The supply chain is straining. Delays in deliveries and product shortages are becoming more commonplace as consumer demand and imports surge, while the labor, vehicles and space to move it along remain in short supply.

The Wall Street Journal reported on Monday that more than 60 container ships are sitting at anchorage off the ports of Long Beach and Los Angeles, some waiting up to three weeks to offload their cargo. Business Insider related a similar picture on the East Coast, as approximately 24 ships wait off the coast of New York. Ships parked at sea are a visible indicator of the string of challenges impacting the supply chain. The issue was explored in detail during the session “Import Challenges” on August 20, part of the Logistics Day event PPAI held in conjunction with its 2021 Product Responsibility Summit Direct-2-You. It featured a panel discussion with Dr. Noel Hacegaba, executive director of the Port of Long Beach; John McLaurin, president of the Pacific Merchant Shipping Association; Matt Schrap, CEO of the Harbor Trucking Association, and Nathan Cotter, vice president of compliance at Hit Promotional Products.

Imports dropped in early 2020 as concerns over the pandemic grew but accelerated beginning in July of last year. At the Port of Long Beach, for example, every month since July 2020 has been a record-breaking month for the port. Hacegaba said, “2020 was a record year for us. We processed 8.1 million TEUs [twenty-foot equivalent units], which is our best on record. In 2021, we are already on track to set a new record, eclipsing nine million TEUs. While we welcome this volume and these records, what’s most important to us is how we work as a port ecosystem.”

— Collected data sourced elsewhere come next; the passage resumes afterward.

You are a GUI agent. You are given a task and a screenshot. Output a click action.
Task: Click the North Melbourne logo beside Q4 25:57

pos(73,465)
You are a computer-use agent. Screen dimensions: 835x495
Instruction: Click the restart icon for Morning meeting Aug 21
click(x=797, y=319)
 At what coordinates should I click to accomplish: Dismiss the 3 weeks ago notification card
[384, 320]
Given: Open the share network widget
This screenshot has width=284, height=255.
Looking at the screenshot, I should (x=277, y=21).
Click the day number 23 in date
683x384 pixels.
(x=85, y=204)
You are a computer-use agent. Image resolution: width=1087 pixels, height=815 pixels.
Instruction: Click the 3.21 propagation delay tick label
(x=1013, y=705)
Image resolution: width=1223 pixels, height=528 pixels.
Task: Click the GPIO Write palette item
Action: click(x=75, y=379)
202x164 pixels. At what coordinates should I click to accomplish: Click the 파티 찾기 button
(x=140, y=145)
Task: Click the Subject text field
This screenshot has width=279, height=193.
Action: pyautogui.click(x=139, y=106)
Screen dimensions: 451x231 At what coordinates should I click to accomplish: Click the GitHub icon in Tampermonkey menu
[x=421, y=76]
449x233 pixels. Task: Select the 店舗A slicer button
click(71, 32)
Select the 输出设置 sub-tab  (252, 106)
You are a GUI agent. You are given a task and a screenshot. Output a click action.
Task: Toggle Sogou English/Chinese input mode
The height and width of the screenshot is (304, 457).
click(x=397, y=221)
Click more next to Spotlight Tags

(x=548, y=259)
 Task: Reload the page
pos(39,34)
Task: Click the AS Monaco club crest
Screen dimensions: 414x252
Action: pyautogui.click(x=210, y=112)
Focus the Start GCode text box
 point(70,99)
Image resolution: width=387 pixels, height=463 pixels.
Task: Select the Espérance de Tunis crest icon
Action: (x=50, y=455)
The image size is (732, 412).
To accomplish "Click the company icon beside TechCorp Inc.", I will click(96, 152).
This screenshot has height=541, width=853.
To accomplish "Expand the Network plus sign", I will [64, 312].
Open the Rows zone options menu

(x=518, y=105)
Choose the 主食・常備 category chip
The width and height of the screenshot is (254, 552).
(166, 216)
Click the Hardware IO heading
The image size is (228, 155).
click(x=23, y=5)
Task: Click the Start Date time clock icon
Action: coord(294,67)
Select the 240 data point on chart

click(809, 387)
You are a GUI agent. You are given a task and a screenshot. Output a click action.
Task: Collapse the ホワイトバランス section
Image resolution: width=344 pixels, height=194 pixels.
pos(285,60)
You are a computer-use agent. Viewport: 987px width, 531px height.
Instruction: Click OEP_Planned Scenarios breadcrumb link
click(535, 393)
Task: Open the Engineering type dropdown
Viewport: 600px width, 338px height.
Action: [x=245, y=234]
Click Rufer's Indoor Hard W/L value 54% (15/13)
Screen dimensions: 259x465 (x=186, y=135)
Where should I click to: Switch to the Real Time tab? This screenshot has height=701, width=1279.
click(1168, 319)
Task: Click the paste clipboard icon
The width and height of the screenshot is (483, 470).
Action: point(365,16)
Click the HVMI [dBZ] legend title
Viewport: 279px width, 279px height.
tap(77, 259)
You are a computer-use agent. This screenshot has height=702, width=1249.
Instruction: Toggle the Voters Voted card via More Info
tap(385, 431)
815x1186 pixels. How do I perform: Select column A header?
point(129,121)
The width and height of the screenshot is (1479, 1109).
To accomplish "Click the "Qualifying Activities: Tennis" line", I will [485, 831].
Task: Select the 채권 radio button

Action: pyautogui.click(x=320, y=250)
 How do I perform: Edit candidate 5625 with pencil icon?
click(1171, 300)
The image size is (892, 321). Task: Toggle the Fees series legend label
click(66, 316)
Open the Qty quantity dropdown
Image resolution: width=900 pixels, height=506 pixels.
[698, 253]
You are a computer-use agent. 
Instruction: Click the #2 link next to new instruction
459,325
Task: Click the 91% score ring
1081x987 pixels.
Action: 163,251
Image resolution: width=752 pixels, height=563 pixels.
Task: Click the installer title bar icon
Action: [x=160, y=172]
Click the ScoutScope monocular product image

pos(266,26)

McLaurin added, “We’ve been moving record amounts of cargo. All over the nation. The ports have never moved the volume that we have in the year and a half. It’s a tribute to everyone in the supply chain.”

Practically every part of that ecosystem is under pressure, Hacegaba indicated. “We understand the need for additional capacity. Our terminals are working at 80-percent capacity. We’re not at 100 percent but not for lack of desire. There are some system-wide challenges that are limiting our ability to reach a higher capacity. Namely, access to critical equipment, whether it’s chassis, it’s rail cars, whether it’s physical real estate—footprint, space. The lack of warehouse and distribution space is creating a backlog of containers in the ports. With nowhere to go, these containers are spending a lot more time in the terminal. Key indicators, like container dwell time and rail dwell time, are more than twice what they are normally,” he said.

The lack of space is only one part of the vicious cycle. “We’re seeing a doubling of average import dwell time,” said McLaurin. “That results in more labor being allocated for terminal operations and potentially taken away from vessel operations. You can only put so much cargo into the terminal, so you’re now rearranging it, piling it higher and engaged in more unproductive moves.”

He added, “Chassis shortage is a huge issue. The on-street dwell time for chassis in California is 8.3 days. It’s an indication that they’re being used for storage and cargo just doesn’t have anywhere to go. The number of chassis available in some marine terminals is in single digits. If there isn’t a chassis, that trucker isn’t moving. And for on-dock rail, some are reporting that dwell time is getting better. But other facilities are reporting two weeks of dwell time and some off-dock rail facilities are seeing up to 25 days.”

Warehouse capacity is also tight. The Wall Street Journal reports that 98 percent of the warehouses in Southern California are full, and that the volume of operations the ports are conducting needs at least 25 percent more than is available.

“There isn’t one single point in the supply chain where we can lay the blame,” said Schrap. “It’s consumer demand, acts of God, the weather or a pandemic-driven decision-making tree. It all boils down to increased communication, consistent communication and a holistic approach to everything.”

The ports have taken steps to alleviate some of the issues. “What we’ve been doing to inject some capacity into the system as quickly as possible is that we made 49 acres of vacant land available to support our operations,” Hacegaba said. “It allows containers to be moved readily and more quickly out of our terminals.”

They’ve also expanded their operational hours. The Ports of Long Beach and Los Angeles announced on September 17 that they will expand the hours during which trucks can pick up and return containers, with the Port of Long Beach operating 24 hours a day, Monday through Thursday, and the Port of Los Angeles expanding weekend hours.